My job, such as it is, revolves around watching movies. As such, as there are numerous regions and releases of certain titles, and modifactions to each versions that require repeated full length viewings, I have been inudated with watching the same shit over and over again, and it makes me think. I say this after I read this excellent piece on the movie site Collider, to which points out the Syssiphean strugle among my generation's cineastes, all of which I blame on cable.

For past generations, the power and privledge of watching a movie, and watching it repeatedly was something earned. Or that is to say, you had to go to the god damned theater. Or catch it on TV. Like all deviants, cineastes then fetishized these viewings, these brief encounters with the films they loved or affected them so deeply for good or bad reasons (think Spielberg and the car accident in The Greatest Show on Earth). For my generation, were I to speak for them, we grew up with HBO. Showtime. The Movie Channel. Cinemax. And as pre-adolescents, we fetishized the R rated movies we got away with watching. We also had video stores. There is no good reason I should have seen Wildcats once. The fact that I have seen the film over ten times doesn't exactly make me feel good about myself. And yet, we have become slaves to these bad movies. I bought DC Cab and Doctor Detroit. They both... sucked. Yeah, they sucked. So did Moving Violations. Etc. Etc. I have yet to purchase Wildcats, but I think I wouldn't mind watching it again. And, as was noted, I don't know if I'm totally done with these films. In ten or twenty year, I might have to scratch those itches again.

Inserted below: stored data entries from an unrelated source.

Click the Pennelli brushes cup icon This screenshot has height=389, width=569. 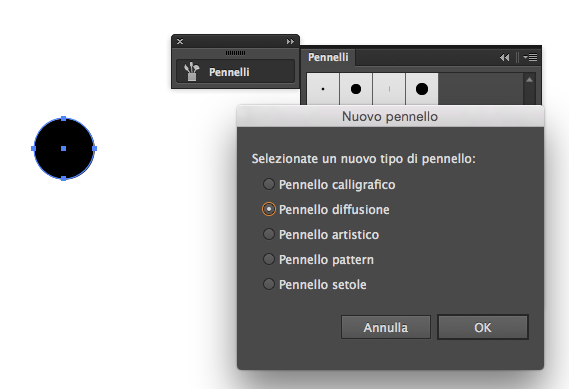click(x=192, y=71)
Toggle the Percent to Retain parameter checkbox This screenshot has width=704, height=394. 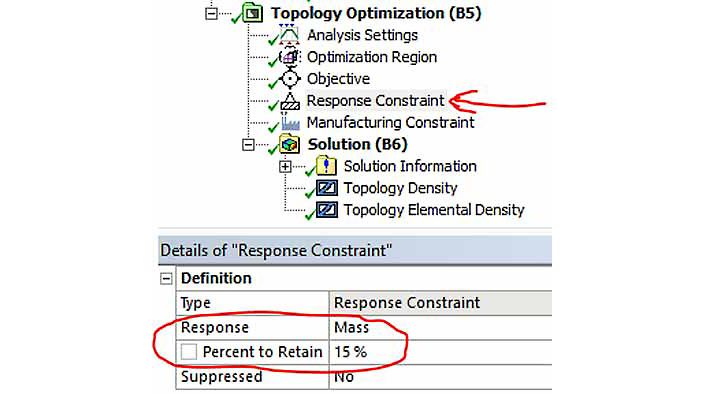point(189,351)
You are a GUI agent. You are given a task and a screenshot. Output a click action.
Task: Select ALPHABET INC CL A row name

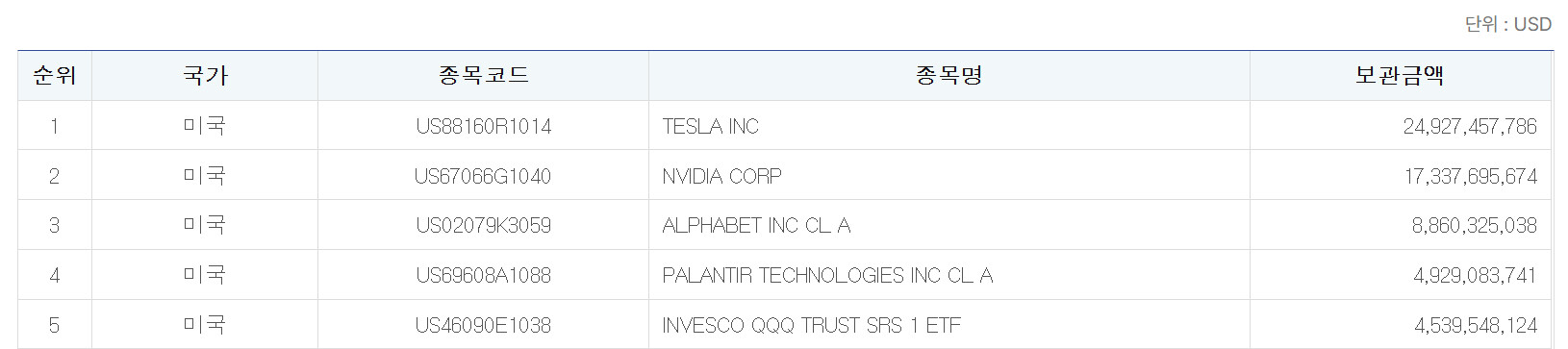point(756,226)
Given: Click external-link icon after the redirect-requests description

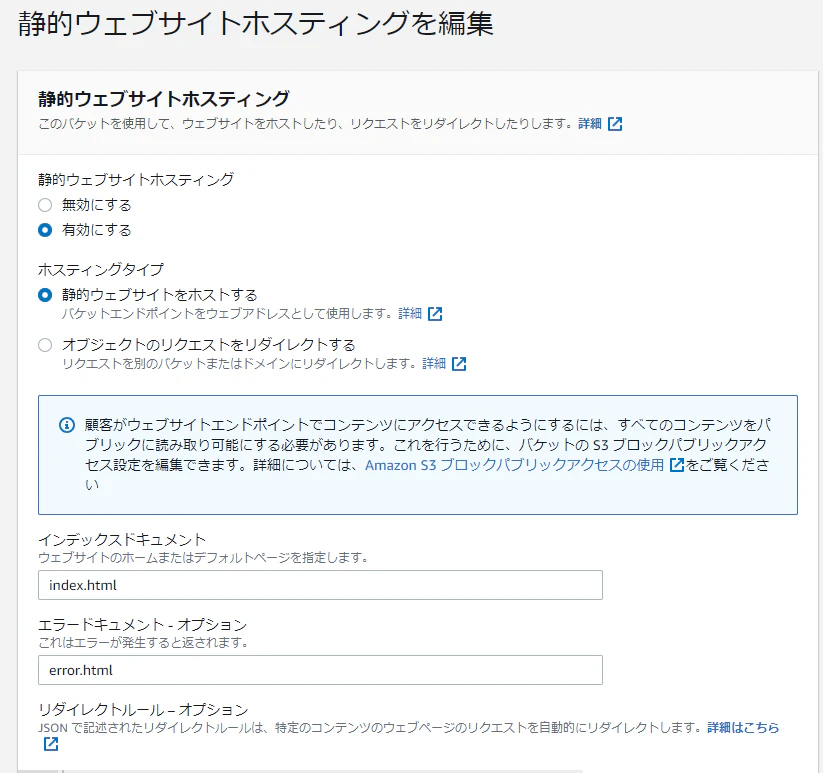Looking at the screenshot, I should [x=459, y=364].
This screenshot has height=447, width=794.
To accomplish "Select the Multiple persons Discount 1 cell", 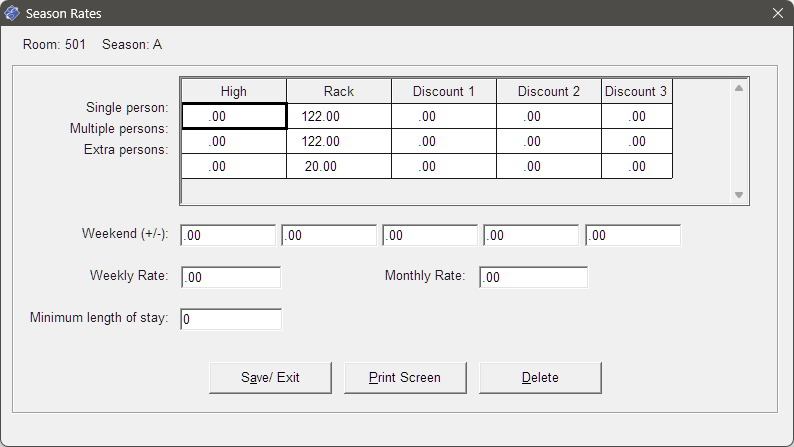I will coord(444,141).
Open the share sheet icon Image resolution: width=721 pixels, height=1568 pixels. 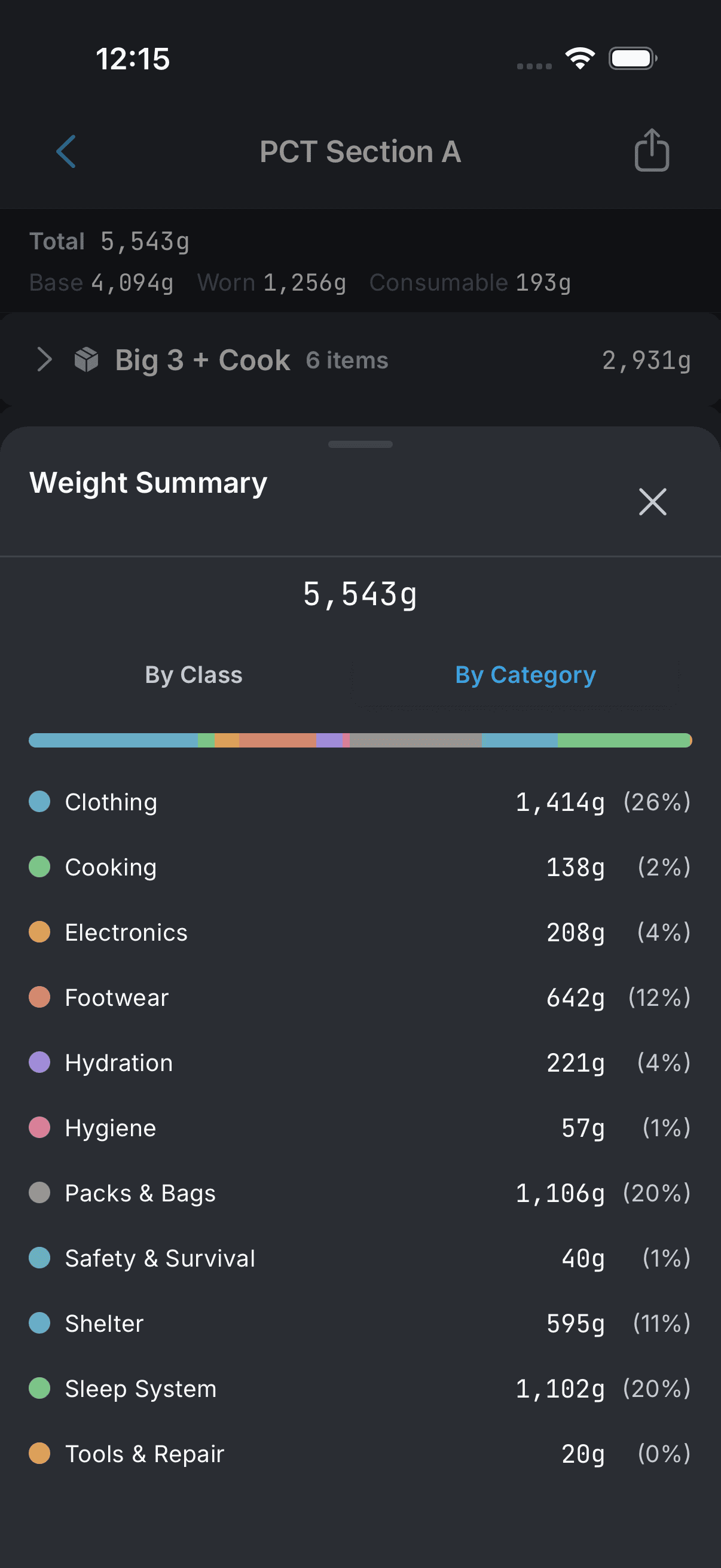click(x=652, y=150)
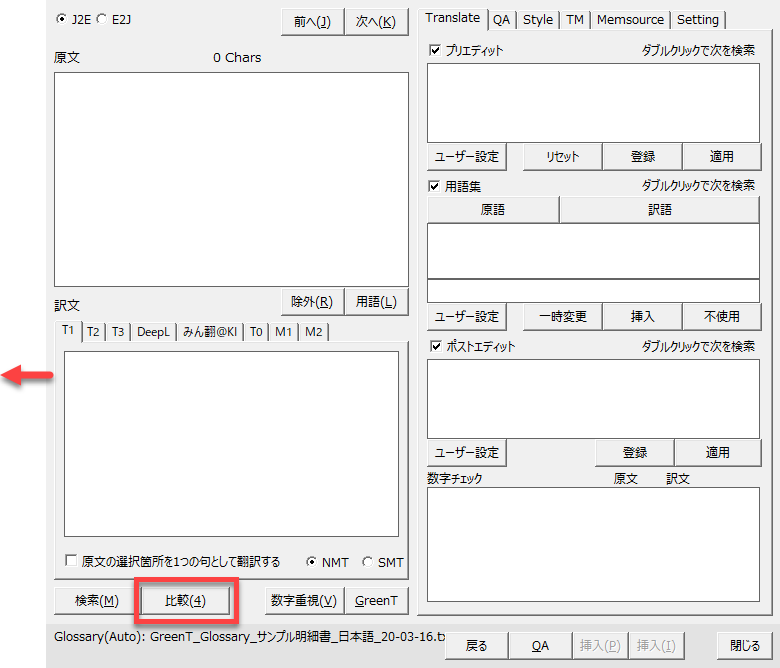Toggle the ポストエディット checkbox

click(x=434, y=346)
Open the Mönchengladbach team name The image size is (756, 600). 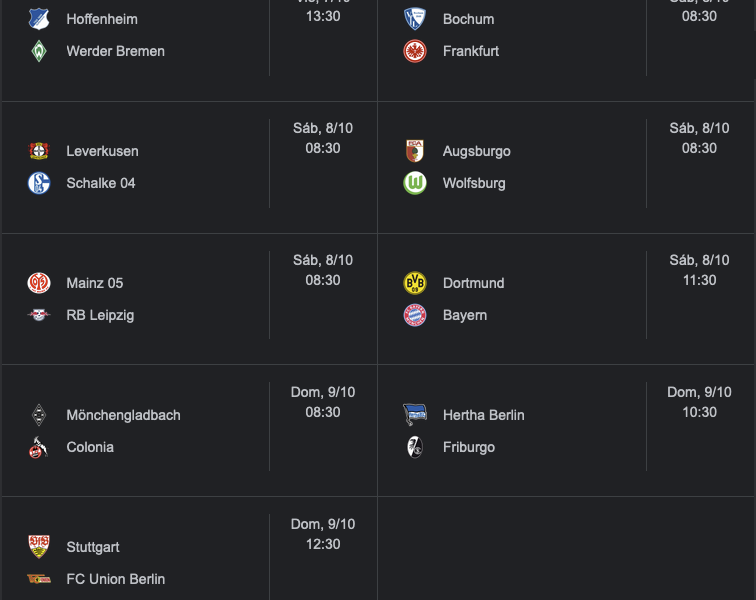(x=123, y=415)
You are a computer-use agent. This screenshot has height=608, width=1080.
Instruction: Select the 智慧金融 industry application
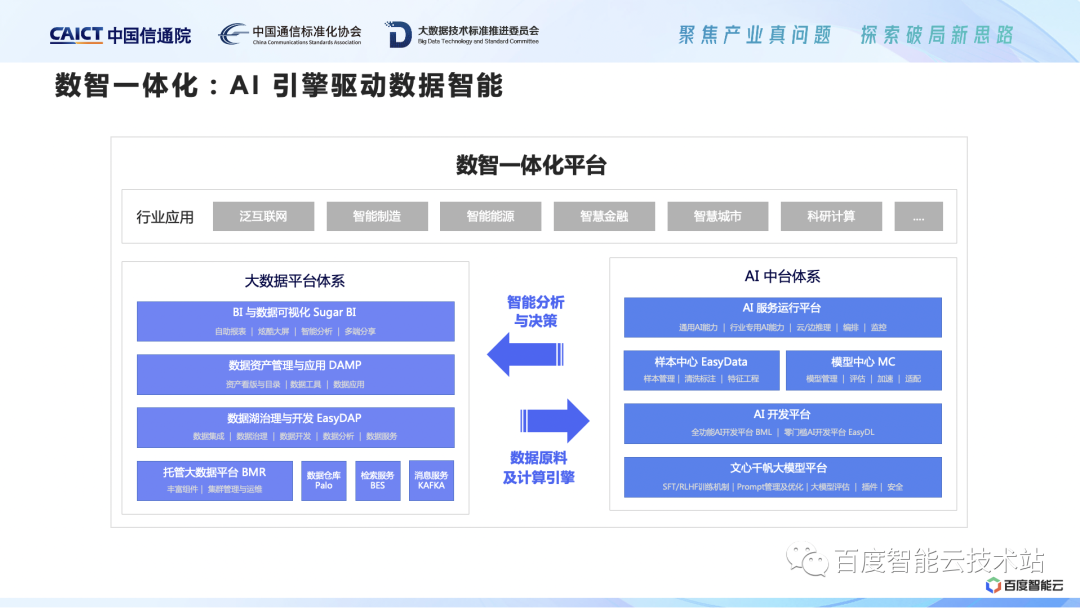point(604,216)
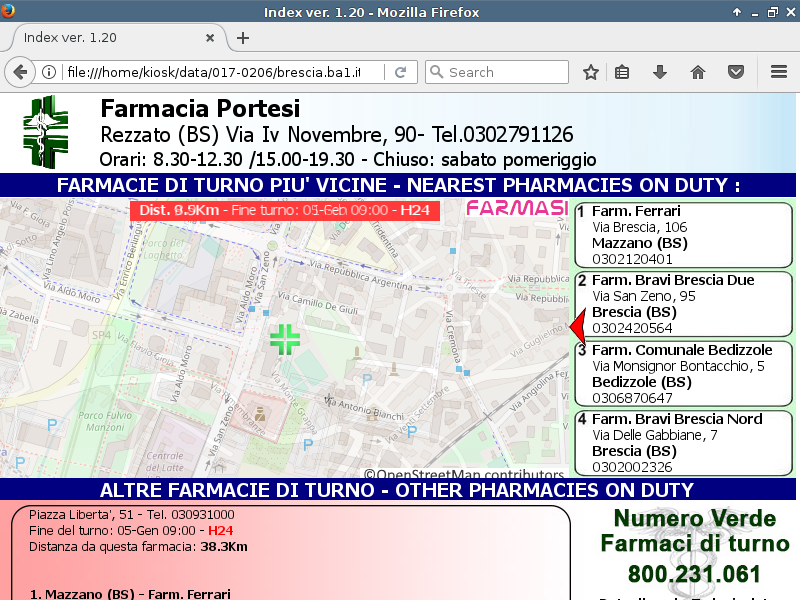Pick Farm. Bravi Brescia Nord entry

(682, 443)
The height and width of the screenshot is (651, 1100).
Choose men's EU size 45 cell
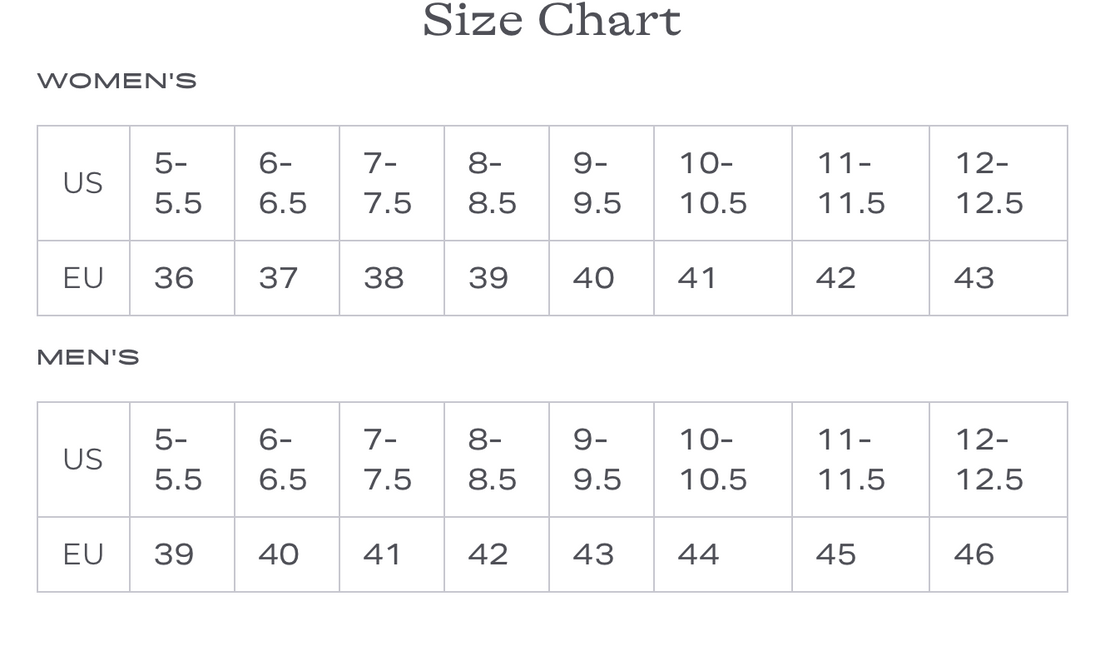(x=836, y=554)
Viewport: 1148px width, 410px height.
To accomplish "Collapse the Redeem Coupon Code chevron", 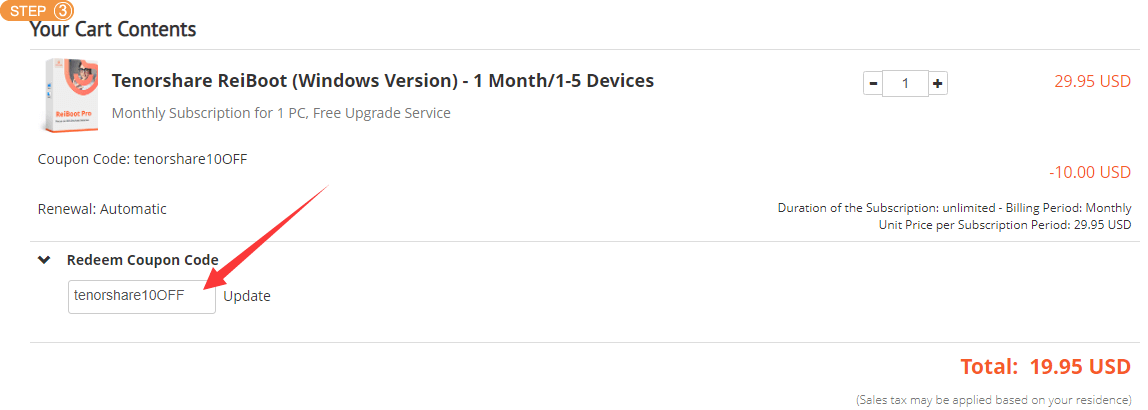I will (44, 260).
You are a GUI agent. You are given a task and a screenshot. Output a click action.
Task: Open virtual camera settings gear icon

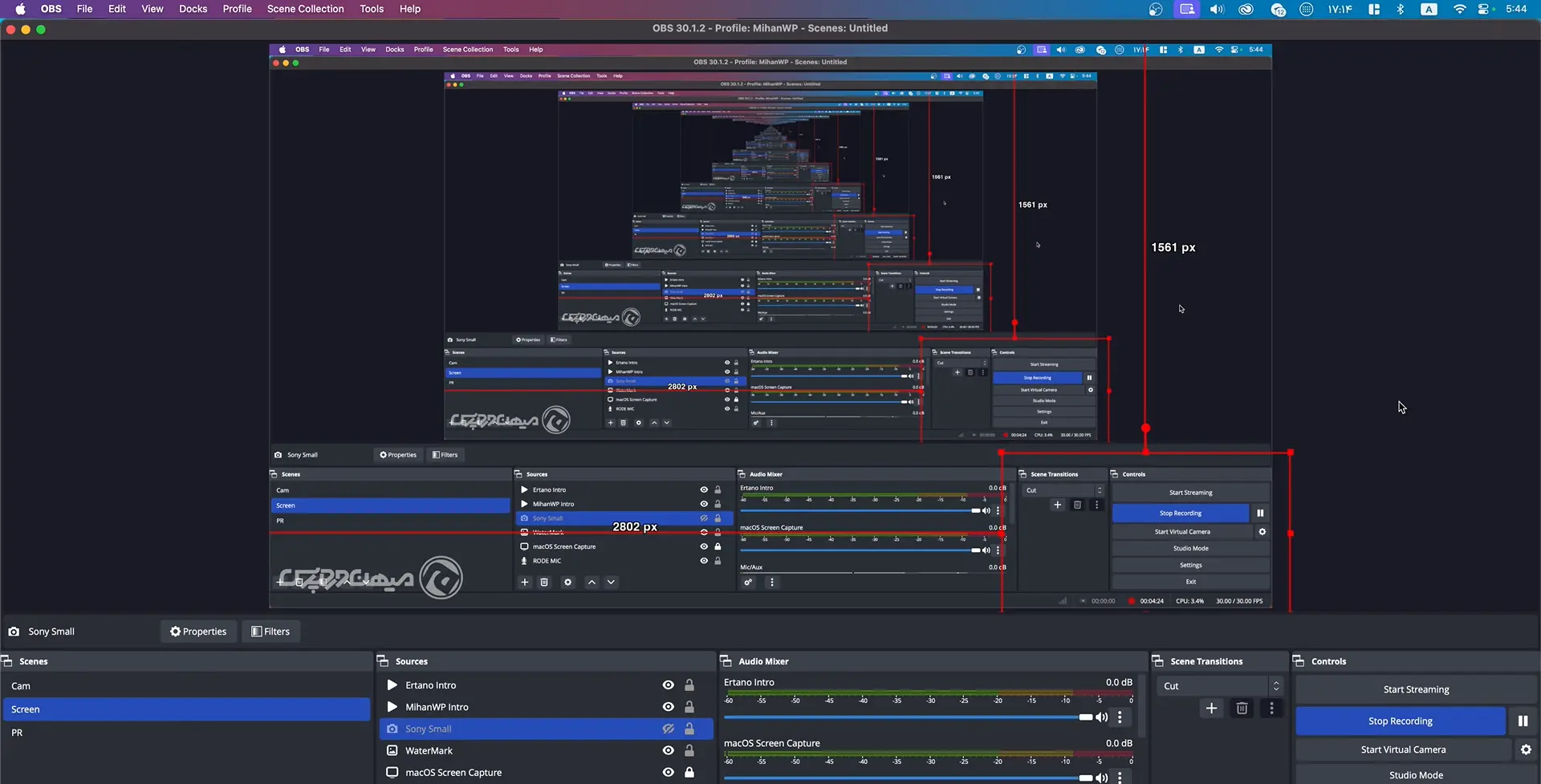click(x=1526, y=749)
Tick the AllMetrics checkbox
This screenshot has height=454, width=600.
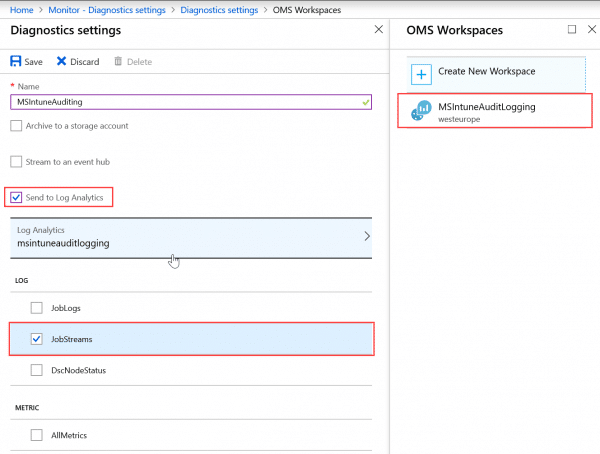click(37, 435)
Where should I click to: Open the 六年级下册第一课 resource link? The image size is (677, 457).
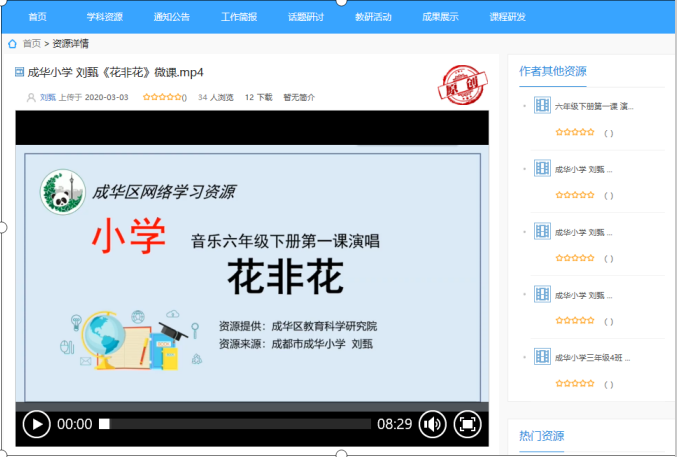pos(593,106)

And we (side note: That MTV commercial about the guy who cheated death by watching MTV until it was over. He got grabbed, what, 1991? I loved that ad, and now even MTV2 can't make that claim. What happened to the art of music videoing? I have no idea, I don't watch videos, nor have I had cable in over ten years. Seriously.) are now driven by new release Tuesday. With sales the first week, I find myself buying things that I don't need because it's cheaper. I liked Good Night and Good Luck, it was my third favorite Best Picture nominee, but is it really worth owning? Will I ever throw on the audio commentary just cause? No, and yet it's in the collection (while The Wedding Crashers isn't. Who knows what I'll feel like chucking). And speaking of chucking I will probably grab The Weather Man at some point. I've seen the film over five times, and yet, I will probably grab it.

As such, I was thinking about Eyes Wide Shut, a film I've owned on DVD three times (though currently don't, somewhat in anticipation of the upcoming reissues) and the fact that I've only seen it once. And I was thinking I should just keep it that way. I'm thinking there are more and more films I should just watch once and let them simmer in my memory bank. I'm thinking it's better to do this. Granted, I still get piles of free DVDs, but just the same. I mean, shit, I used to own all the Harry Potter films. Why? I love the Pixar movies. How often do I throw them on? Never (though The incredibles is cold kicking it regardless, as are most of them, it's just). You see my point. In an era were overconsumption is more the rule than the exception, I'm going to make a concentrated effort to let certain memories of films linger.